EXERCISE DESCRIPTION>
Repeat each record exactly. Any picture gets left out.

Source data
------------------------------------------------------------

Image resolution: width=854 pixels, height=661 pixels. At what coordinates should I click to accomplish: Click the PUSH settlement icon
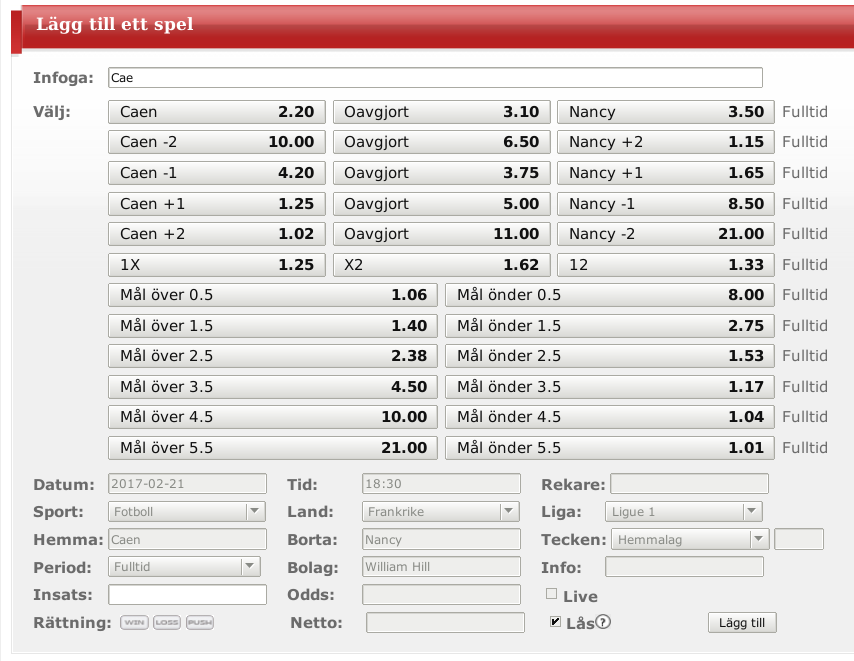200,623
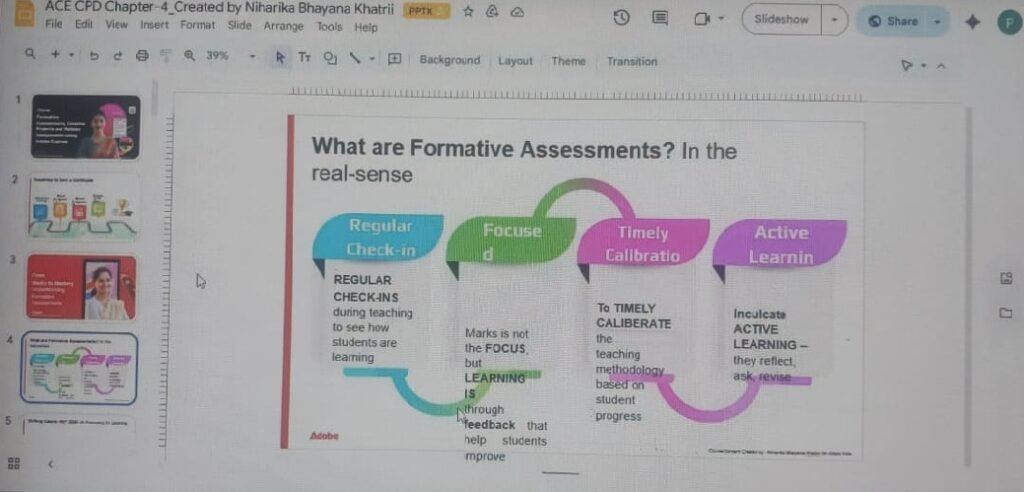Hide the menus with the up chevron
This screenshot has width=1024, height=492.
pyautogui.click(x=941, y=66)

------------------------------------------------------------

RESULT FOR THIS TASK>
Image resolution: width=854 pixels, height=661 pixels. At what coordinates should I click to accomplish: Click the PUSH settlement icon
200,623
Hide the menus with the up chevron
This screenshot has width=1024, height=492.
pyautogui.click(x=941, y=66)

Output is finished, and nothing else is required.